E’ molto legata alla sua città, tanto che nel 2011 ha preso parte a “La Spezia Live”, un grande concerto a favore delle popolazioni alluvionate. Dalle alluvioni ai terremoti, pare che chi ci governa abbia fatto ben poco in questi anni. Lei che rapporto ha con la politica?

Come la maggior parte delle persone della mia età ho vissuto la mia infanzia con i genitori che si lamentavano della prima repubblica, dei soliti ladroni. Mi sembra, però, che all’epoca queste persone avessero uno stile e una capacità espressiva di un altro livello rispetto ad oggi. Nono sono appassionata di politica, la percepisco in modo sfuggente perché mi fa dolore. Non è un momento facile per l’Italia. Sono molto amareggiata, mi accorgo che non c’è voglia di costruire. La politica non mi dà una grande garanzia, perciò ho imparato a ragionare in piccolo. Vivo a Milano, che rappresenta un po’ un paradiso felice per quanto mi riguarda, visto che vivo in una zona privilegiata, e spero che l’amministrazione cerchi di non distruggere questa città.

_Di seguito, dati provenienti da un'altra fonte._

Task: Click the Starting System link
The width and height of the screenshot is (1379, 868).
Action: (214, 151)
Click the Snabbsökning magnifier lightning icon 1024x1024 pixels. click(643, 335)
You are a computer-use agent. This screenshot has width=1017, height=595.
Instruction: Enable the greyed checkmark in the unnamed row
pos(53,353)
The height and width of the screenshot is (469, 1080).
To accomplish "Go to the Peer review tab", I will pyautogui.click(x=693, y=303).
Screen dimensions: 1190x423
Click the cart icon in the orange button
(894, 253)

Il suo singolo “La cura per me” è stato scelto come inno del Gay Pride 2017. E’ notizia dei giorni scorsi l’esclusione delle famiglie gay e adottive dalla Conferenza Nazionale sulla Famiglia. Anche se un anno fa in Italia sono state approvate le unioni civili, per il nostro Governo la famiglia omosessuale sembra non essere ancora una realtà…

E’ così. E questo la dice lunga su come in Italia siamo ancora indietro. Girando per il mondo ho visto famiglie con due mamme o con due papà. Vorrei ricordare che ci sono figli che crescono senza genitori, in alcuni casi affidati ai nonni. Perché la chiesa deve essere restrittiva? Io non posso accettare che una famiglia di due uomini o due donne non possa avere dei figli e poi leggere che bambini che vedevano protezione in una figura ecclesiastica hanno subìto abusi. Si tratta di mele marce, ma siamo pieni di mele marce. La cosa sbagliata è che le persone dello stesso sesso che vogliono stare insieme sono accusate di fare qualcosa di losco. Loro si amano. Punto e basta. Sono una grande fan di Papa Francesco, ma continuo a domandarmi: Chi sono io per giudicare i gay? Le mie bambine sono nate in un matrimonio cattolico. Volevo sposarmi in chiesa perché la mia famiglia mi ha educata così, mi ha dato questa impronta, l’ho accettata e sto cercando di trasmetterla alle mie bambine. Poi non so quello che faranno loro. Ma non sono bigotta, non sono contro una coppia gay che vuole sposarsi.

Diceva che suo marito ha placato le sue ansie. Oggi quali sono le sue paure?

La morte e le malattie, due cose che non posso fare altro che accettare. A 50 anni ci cominci a pensare con una consapevolezza matura.